Start of Block

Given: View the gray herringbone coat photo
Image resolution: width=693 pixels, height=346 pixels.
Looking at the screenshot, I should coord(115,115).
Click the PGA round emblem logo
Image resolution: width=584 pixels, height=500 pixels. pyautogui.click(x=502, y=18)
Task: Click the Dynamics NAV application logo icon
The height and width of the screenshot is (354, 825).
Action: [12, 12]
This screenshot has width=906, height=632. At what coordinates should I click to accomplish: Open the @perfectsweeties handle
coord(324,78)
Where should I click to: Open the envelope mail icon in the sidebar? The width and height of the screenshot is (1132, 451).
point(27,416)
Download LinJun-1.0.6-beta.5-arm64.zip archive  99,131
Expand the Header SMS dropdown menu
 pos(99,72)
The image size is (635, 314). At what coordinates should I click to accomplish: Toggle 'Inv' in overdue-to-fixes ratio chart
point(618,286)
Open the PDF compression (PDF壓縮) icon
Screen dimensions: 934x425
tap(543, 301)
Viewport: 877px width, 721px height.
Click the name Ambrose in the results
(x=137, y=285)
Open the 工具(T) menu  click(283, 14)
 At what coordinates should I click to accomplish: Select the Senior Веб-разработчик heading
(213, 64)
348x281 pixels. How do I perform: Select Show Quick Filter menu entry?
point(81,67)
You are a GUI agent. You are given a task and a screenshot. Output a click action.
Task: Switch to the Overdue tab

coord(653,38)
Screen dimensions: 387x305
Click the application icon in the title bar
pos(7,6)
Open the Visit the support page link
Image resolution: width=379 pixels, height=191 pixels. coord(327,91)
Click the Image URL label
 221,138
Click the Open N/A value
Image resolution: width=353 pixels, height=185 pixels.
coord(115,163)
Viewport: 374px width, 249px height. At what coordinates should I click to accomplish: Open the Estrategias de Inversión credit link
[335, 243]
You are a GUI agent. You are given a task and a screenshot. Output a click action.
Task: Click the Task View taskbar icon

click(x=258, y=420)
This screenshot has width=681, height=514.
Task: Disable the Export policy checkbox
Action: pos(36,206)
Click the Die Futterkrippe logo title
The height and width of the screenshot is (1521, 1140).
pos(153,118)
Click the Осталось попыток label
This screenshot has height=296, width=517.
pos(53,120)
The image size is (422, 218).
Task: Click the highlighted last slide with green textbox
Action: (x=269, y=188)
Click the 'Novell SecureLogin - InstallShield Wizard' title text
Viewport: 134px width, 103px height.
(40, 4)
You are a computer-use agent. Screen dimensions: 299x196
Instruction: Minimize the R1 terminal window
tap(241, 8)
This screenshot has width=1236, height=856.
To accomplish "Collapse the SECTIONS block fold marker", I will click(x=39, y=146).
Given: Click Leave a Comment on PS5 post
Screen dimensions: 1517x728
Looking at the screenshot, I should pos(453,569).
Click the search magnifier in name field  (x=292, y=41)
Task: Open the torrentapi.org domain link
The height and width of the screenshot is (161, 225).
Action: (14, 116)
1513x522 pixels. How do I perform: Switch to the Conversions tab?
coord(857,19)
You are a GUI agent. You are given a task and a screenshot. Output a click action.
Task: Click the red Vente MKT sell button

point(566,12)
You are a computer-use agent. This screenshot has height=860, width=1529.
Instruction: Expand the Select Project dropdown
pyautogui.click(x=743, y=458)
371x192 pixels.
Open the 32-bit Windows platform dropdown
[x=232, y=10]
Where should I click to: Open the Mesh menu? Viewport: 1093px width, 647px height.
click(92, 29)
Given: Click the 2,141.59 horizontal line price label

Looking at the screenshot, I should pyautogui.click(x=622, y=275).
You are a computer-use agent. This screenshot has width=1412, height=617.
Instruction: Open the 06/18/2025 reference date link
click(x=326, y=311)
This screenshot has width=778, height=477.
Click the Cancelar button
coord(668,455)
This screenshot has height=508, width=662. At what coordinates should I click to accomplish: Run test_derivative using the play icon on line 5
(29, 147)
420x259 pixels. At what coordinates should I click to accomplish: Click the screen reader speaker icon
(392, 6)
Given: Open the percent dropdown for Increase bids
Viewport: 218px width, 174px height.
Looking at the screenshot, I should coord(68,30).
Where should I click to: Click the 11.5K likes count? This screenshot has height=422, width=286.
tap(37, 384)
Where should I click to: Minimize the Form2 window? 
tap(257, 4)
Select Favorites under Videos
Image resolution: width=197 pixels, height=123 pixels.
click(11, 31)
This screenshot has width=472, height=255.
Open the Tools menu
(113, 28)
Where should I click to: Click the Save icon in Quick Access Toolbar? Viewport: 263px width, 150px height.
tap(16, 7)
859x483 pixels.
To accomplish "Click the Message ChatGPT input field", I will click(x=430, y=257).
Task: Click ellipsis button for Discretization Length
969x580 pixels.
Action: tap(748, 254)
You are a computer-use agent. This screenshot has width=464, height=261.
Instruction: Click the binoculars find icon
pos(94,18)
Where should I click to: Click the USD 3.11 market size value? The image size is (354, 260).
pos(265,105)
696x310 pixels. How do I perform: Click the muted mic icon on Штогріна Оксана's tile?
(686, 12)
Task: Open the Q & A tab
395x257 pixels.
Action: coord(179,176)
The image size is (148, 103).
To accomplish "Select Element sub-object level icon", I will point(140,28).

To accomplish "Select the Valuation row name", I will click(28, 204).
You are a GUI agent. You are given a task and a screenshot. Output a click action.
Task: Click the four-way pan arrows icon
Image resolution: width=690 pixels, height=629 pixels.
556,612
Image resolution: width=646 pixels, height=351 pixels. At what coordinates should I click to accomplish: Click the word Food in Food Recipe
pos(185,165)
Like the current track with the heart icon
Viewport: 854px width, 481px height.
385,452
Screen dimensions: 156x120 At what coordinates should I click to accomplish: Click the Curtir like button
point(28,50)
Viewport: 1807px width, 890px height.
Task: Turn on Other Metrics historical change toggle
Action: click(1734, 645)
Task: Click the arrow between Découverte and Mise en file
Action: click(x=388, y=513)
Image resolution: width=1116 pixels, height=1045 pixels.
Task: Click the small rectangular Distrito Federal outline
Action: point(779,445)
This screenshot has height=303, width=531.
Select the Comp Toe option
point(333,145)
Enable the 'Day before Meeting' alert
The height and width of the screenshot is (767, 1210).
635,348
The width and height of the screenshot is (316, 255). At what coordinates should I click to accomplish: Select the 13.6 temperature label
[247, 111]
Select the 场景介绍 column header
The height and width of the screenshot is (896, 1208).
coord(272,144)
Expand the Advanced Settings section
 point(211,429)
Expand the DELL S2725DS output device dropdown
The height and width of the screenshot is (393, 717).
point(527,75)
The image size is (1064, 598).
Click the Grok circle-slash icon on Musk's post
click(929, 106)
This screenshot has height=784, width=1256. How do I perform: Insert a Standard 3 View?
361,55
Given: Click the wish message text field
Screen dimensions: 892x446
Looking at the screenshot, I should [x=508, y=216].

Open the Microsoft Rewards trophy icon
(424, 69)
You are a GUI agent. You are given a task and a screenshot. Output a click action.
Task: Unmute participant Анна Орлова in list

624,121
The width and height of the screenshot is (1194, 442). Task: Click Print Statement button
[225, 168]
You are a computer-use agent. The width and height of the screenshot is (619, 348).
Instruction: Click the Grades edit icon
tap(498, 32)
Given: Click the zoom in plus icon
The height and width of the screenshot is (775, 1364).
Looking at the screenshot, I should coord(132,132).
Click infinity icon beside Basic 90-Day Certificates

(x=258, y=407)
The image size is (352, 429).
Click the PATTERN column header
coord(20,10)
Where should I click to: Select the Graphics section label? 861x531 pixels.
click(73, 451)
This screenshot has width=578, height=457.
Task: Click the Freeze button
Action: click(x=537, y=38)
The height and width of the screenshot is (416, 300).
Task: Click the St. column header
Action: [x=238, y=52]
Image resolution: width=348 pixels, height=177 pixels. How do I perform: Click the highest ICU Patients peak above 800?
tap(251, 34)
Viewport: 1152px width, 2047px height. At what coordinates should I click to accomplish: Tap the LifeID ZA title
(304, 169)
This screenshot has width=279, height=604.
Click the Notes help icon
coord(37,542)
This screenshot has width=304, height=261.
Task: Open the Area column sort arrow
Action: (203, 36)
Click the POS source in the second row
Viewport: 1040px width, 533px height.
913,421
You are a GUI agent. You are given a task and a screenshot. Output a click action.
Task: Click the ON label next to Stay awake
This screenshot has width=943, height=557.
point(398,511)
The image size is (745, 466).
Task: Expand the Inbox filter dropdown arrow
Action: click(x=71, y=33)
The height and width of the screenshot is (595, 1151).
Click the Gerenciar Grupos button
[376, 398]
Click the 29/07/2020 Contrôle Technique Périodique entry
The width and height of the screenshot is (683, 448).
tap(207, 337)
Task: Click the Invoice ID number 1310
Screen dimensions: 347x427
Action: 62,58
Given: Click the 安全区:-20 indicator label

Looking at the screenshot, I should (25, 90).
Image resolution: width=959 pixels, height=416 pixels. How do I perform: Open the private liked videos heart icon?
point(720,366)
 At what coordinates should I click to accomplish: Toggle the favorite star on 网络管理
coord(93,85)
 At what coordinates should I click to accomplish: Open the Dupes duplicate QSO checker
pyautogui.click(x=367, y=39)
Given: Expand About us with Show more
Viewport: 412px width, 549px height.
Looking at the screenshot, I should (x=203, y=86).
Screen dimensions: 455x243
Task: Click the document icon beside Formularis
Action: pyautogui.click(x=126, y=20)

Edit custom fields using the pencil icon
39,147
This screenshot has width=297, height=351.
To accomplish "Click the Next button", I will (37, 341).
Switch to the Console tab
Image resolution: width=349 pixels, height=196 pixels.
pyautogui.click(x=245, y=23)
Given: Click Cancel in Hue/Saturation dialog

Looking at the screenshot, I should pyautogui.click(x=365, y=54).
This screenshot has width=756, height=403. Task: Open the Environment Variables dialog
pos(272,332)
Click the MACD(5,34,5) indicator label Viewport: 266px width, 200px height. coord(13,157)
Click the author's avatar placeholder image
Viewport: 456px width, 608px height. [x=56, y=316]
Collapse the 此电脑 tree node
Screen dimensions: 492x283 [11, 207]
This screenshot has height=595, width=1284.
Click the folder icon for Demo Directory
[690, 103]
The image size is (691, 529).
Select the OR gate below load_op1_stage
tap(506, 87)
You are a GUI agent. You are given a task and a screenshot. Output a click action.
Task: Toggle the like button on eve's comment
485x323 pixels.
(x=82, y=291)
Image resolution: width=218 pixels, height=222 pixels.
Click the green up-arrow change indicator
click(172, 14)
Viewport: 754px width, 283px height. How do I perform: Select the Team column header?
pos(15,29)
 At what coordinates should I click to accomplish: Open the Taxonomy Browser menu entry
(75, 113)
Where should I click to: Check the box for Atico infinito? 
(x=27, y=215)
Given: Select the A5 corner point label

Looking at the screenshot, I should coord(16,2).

End of Block

HOW TO COMPLETE THIS TASK -
The response must contain exactly the lines from the one with "Click the green up-arrow change indicator" through the last line of the material above, both ends included, and no others.

COMPLETED EXERCISE -
Click the green up-arrow change indicator
click(172, 14)
Viewport: 754px width, 283px height. How do I perform: Select the Team column header?
pos(15,29)
 At what coordinates should I click to accomplish: Open the Taxonomy Browser menu entry
(75, 113)
Where should I click to: Check the box for Atico infinito? 
(x=27, y=215)
Given: Select the A5 corner point label

Looking at the screenshot, I should coord(16,2).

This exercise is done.